As of March, if retired astronaut Mark Kelly wants to talk with his identical twin, he will have to make a long, long-distance call—to the International Space Station (ISS). His brother, Scott Kelly, age 51, chose the same profession and will be living there as part of a yearlong study of space travel's effect on human health. The Kellys' clonal DNA provides a unique opportunity to observe changes in genetic expression in a zero-gravity environment and compare them with a simultaneous quasi-control case on Earth. nasa scientists will also compare fluid flow in the twins' brains, the composition of their microbiomes, and rates of decay of their telomeres—the protective caps on the ends of chromosomes that signal cellular aging.

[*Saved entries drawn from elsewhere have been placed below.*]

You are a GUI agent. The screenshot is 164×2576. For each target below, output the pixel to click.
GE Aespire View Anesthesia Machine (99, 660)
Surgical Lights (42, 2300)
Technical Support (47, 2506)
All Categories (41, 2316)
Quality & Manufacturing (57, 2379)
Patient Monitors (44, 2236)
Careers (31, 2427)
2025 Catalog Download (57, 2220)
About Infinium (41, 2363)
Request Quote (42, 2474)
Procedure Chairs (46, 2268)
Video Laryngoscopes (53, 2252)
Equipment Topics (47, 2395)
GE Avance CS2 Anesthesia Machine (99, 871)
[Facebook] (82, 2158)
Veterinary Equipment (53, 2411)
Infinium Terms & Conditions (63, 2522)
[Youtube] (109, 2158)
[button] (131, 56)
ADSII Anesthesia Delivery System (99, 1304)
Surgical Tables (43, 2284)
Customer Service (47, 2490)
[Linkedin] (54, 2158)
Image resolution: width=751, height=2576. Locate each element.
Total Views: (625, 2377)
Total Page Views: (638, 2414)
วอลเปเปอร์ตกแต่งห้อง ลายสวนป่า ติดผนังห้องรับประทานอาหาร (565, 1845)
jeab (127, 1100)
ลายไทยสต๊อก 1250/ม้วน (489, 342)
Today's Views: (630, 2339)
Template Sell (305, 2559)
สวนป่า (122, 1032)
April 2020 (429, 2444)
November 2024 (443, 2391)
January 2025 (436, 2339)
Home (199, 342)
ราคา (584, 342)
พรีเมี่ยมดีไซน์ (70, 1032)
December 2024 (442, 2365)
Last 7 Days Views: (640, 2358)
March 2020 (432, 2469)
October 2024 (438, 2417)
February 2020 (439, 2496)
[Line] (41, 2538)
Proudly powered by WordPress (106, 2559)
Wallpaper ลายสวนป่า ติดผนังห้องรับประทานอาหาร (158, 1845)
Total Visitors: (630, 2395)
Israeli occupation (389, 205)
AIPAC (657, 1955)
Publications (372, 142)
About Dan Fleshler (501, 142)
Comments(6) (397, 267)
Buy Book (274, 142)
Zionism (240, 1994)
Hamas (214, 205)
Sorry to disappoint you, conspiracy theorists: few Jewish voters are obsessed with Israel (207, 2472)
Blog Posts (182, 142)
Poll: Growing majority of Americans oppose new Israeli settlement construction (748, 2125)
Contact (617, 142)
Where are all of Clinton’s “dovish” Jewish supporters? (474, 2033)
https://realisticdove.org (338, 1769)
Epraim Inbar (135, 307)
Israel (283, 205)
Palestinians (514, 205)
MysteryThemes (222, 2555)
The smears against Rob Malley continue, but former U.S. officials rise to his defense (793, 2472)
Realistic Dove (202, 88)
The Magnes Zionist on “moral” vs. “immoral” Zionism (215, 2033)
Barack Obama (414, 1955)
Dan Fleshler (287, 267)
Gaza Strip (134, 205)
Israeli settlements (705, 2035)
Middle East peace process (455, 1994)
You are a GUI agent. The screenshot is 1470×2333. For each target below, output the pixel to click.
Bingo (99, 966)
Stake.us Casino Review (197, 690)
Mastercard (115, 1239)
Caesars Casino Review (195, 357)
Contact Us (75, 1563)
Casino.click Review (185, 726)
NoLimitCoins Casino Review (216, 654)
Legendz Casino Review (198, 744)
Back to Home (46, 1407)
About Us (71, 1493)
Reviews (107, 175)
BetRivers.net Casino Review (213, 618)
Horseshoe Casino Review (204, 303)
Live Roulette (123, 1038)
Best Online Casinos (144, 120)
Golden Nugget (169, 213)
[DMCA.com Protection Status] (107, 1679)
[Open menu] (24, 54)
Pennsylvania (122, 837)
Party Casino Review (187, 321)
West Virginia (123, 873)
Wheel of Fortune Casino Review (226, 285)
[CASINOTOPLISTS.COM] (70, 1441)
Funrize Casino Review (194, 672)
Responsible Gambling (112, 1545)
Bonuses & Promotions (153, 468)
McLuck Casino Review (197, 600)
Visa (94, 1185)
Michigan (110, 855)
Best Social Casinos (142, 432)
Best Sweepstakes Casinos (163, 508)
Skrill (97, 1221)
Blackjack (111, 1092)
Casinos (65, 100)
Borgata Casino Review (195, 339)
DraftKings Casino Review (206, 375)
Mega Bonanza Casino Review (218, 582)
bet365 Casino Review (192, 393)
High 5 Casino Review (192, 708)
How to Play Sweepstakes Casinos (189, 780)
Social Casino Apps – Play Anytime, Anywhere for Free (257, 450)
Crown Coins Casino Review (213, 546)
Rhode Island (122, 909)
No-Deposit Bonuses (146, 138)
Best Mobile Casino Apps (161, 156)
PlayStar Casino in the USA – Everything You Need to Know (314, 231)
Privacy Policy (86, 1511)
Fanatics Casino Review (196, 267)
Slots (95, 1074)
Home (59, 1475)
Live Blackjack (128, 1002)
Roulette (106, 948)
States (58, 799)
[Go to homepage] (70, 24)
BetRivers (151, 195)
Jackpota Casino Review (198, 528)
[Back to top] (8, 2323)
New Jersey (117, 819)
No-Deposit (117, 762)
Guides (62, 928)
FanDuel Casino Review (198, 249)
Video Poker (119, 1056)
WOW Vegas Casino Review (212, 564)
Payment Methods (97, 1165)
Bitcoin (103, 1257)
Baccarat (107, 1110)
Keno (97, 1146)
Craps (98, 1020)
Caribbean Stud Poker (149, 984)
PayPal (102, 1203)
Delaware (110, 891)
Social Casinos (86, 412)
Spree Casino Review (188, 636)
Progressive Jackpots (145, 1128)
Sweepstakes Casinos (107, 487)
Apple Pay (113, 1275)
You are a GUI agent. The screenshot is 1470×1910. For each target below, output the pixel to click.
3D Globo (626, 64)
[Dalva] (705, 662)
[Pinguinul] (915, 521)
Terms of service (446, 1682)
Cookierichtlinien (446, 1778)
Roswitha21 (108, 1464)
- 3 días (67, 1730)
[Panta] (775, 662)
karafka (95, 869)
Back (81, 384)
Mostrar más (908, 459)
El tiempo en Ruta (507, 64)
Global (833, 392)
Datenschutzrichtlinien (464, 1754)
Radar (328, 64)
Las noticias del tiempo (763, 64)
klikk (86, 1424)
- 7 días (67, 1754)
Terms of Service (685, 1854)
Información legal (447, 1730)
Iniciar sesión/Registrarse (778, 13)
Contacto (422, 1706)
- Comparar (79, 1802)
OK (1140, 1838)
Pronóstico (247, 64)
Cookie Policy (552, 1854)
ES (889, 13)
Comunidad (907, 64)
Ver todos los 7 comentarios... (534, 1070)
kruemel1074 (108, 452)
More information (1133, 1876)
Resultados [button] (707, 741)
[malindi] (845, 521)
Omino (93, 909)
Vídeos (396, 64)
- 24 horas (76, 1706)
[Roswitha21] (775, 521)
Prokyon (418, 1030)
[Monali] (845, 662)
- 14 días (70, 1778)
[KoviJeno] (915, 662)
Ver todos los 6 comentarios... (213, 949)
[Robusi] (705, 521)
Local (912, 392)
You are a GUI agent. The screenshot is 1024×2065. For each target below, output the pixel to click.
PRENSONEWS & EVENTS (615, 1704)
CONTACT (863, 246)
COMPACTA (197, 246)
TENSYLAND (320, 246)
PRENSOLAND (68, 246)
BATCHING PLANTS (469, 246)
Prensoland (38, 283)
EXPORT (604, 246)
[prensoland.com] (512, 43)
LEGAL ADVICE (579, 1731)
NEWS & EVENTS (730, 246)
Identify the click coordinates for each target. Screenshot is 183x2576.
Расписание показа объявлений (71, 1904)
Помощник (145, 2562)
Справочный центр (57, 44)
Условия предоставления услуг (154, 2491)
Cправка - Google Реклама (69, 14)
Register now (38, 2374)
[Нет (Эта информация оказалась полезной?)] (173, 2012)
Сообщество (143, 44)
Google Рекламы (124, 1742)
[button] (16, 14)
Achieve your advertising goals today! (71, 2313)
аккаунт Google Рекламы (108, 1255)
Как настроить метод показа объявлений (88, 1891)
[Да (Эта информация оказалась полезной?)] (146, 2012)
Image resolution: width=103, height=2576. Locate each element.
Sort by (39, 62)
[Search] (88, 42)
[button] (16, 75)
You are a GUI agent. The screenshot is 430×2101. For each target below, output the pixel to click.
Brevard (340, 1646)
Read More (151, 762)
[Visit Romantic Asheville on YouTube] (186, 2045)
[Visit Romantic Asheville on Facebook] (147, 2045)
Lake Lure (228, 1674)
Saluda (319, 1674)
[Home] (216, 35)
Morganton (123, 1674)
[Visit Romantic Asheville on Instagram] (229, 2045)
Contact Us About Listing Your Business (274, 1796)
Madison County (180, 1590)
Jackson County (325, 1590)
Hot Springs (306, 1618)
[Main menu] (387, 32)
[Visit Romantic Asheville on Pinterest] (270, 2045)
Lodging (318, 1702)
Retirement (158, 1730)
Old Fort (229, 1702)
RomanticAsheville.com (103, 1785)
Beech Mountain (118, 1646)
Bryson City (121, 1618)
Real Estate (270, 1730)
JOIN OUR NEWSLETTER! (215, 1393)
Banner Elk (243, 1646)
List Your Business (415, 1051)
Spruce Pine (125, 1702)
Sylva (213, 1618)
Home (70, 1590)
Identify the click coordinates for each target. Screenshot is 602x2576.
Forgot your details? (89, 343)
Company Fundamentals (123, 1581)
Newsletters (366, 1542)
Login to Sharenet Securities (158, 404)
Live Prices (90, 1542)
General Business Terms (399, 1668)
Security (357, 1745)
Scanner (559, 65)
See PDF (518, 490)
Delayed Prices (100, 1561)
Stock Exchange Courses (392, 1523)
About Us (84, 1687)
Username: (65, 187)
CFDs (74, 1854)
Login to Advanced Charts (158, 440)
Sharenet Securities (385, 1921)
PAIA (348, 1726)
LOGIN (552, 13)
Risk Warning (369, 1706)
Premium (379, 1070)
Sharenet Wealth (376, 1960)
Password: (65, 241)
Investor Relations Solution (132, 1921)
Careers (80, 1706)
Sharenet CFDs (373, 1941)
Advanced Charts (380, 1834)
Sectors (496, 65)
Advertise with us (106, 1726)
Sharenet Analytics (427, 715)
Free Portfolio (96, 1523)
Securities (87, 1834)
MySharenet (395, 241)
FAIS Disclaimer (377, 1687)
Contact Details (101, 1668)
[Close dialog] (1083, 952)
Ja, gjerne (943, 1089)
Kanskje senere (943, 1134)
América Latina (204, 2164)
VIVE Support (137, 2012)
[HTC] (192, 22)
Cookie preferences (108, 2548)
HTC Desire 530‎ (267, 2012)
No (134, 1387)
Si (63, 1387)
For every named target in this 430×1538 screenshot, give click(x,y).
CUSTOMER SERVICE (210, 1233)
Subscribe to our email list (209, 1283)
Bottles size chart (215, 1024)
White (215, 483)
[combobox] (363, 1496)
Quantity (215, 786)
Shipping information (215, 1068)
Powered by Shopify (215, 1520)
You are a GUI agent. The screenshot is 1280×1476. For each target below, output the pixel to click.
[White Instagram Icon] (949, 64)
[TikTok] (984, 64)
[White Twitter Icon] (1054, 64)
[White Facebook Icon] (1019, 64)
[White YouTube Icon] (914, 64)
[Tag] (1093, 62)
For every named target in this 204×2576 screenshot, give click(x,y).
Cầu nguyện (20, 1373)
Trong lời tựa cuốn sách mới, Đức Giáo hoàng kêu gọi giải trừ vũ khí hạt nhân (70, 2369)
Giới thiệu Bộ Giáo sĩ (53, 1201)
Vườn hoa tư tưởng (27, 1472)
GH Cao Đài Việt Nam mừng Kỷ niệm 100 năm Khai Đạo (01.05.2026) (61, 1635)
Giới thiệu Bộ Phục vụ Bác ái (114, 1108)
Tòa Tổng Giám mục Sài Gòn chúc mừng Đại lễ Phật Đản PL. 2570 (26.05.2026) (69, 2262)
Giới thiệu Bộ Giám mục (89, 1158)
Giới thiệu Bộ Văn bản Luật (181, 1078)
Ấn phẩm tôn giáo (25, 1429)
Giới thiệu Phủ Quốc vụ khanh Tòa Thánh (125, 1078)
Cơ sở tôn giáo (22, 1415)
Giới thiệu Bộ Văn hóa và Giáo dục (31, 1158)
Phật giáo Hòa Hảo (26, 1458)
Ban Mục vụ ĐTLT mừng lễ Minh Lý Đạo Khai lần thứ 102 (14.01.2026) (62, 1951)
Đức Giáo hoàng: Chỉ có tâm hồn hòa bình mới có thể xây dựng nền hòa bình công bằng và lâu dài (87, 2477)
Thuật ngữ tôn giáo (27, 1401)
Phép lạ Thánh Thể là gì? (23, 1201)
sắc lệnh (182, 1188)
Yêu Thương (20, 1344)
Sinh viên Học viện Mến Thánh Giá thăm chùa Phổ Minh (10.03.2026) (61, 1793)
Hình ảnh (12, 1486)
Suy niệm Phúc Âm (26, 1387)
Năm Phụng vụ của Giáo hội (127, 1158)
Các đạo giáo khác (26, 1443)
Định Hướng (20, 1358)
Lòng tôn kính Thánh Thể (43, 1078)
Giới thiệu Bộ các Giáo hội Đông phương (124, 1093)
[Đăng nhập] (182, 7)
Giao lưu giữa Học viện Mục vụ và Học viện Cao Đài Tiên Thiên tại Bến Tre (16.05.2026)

Repeat fliers Scott and Mark Kelly are among more than 200 humans to have floated around all day on the ISS. Ever since the station's first crew arrived in November 2000, researchers have monitored how astronauts there respond to long-term spaceflight. Michael Barratt, who spent 199 days in space in 2009, says “it feels like you're hanging upside down.” He adds: “We train really hard so we know every task—especially in the first couple of weeks so you rely on your training and checklist even if you're not feeling very well.” nasa scientists already know a great deal about how an extended celestial sleepover affects the body in space and will monitor the twins for such symptoms, too.